The Amp Box's panels are made using ¾‑inch OSB (oriented strand board) and covered in heavy exterior fabric. As an option, you can order additional half‑inch layers of MDF or buy a dual enclosure — basically a box within a box. VocalBooth also make a product called the Speaker Box, which has no ventilation but comes in the same sizes as the Amp Boxes (and at lower prices).
I tested the Amp 4040V 'Large Amp Box' at Gary Belz' House Of Blues Studios in Encino, California, along with chief engineer Doug Tyos and guitarist Bill McBee. The Amp Box was placed out in the studio as if during a tracking session, as is usually the situation when this is used at the studio.
We wanted to attenuate the sound level of a Mesa closed‑back, 2x12 cabinet powered by a Mesa Electra Dyne head. The Mesa cab was a tight fit, and when the box was closed the sound level reduced to about the same as if you were standing next to the bare amp wearing form-fit ear plugs — that's to say, a lot!

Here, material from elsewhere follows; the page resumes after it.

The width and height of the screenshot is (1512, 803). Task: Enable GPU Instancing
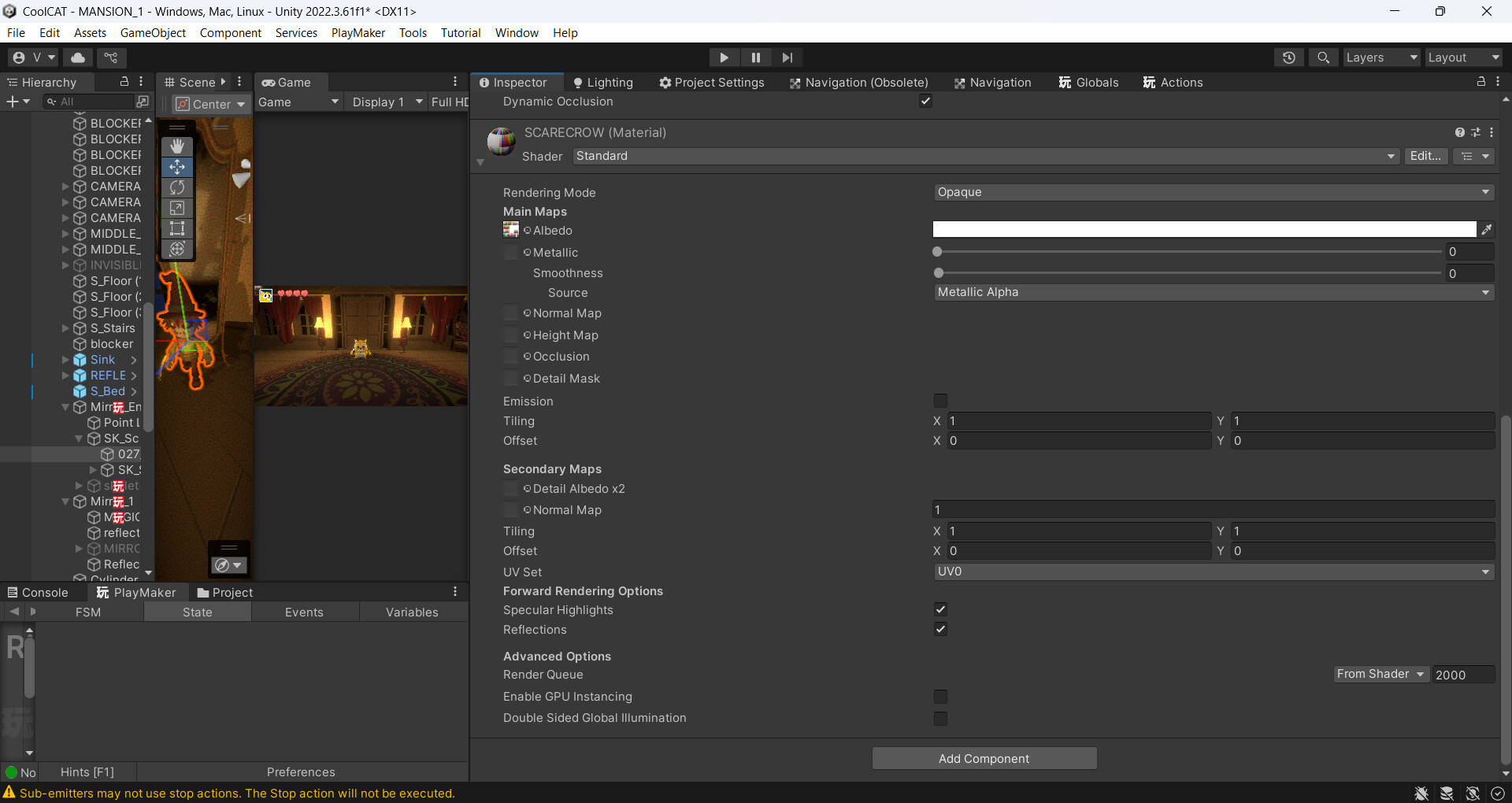pos(940,696)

Mid‑range frequency SPL reductions are stated as: at 1kHz, 36dB; at 2kHz, 40dB; and at 4kHz, 42dB of attenuation.
We recorded a 'crunch' rhythm-guitar part in three ways: with the front and top panels of the Amp Box off (essentially not using it); with the Amp Box closed up and the speaker cab inside facing straight at the inside wall of the front panel; and then with the cabinet rotated, angled 45 degrees from the front panel.
We were careful to be consistent with the same guitar and amp settings, the same guitar part and performance, and the same SM57 mic placement and distance (it was placed one inch from the grille cloth, halfway between the speaker's dust cone and the surround suspension and angled toward the centre). We did all the tests twice, to prevent any slight inconsistencies that might have crept in colouring our opinion.
The results seemed counter‑intuitive. When the cab was aimed at a 45‑degree angle from the front panel, the sound was closest to the sound of the amp without the Amp Box, whereas firing straight into the front panel produced a pleasant bass build‑up. If you like the sound of the amp, mic and guitar combination without using the Amp Box, you should aim at the 45‑degree; and if you want a thicker sound, aim straight into the front.
In general, the guitar sound is close, present and great for clean and tight rhythm, or compact crunch parts. Because the mics are close, and considering the small space surrounding the cabinet, there's no room ambience mixing with the direct sound into the mic. Creating the sounds associated with soaring and heroic lead guitar solos may depend more on stomp pedal effects, or on processing during the mix.
Another possible use in the studio is to use the Amp Box as a 'tunnel' for recording a kick drum, where an additional mic is placed two feet in front of the kick's front head and you need to isolate the kick from the rest of the kit, or the rest of the band. Simply aim the kick (and rest of kit) into the Amp Box and close it up. Perhaps an alternative front panel with a 22‑inch-diameter hole would make a nice option for recording drums with the Amp Box?
Unfortunately, as these are currently shipped from the US on a per-order basis, the £945 shipping cost may prove prohibitively high in the UK. However, tThe difference in sound when using the Amp Box is minimal, making it a good solution to a common problem, especially if you are searching for a tight and close-sounding amp sound, or if outside noise is polluting your guitar amp's sound when miking.
There are four sizes of Amp Box:
Small Amp Box: 31 x 30 x 30 (exterior); 24 x 24 x 16 (interior).
Medium Amp Box: 37 x 36 x 30 (exterior); 33 x 30 x 17 (interior).
Medium‑Large Amp Box: 37 x 36 x 36 (exterior); 33 x 30 x 22 (interior).
Large Amp Box: 44 x 48 x 48 (exterior); 40 x 40 x 32 (interior).
Sizes are given in inches, and listed in order of height, width and depth. The small and medium boxes have hinged lids, and the larger ones removable lids. Other options comprise a hinged side-door, castors, different interior Auralex foam, and exterior colour choices.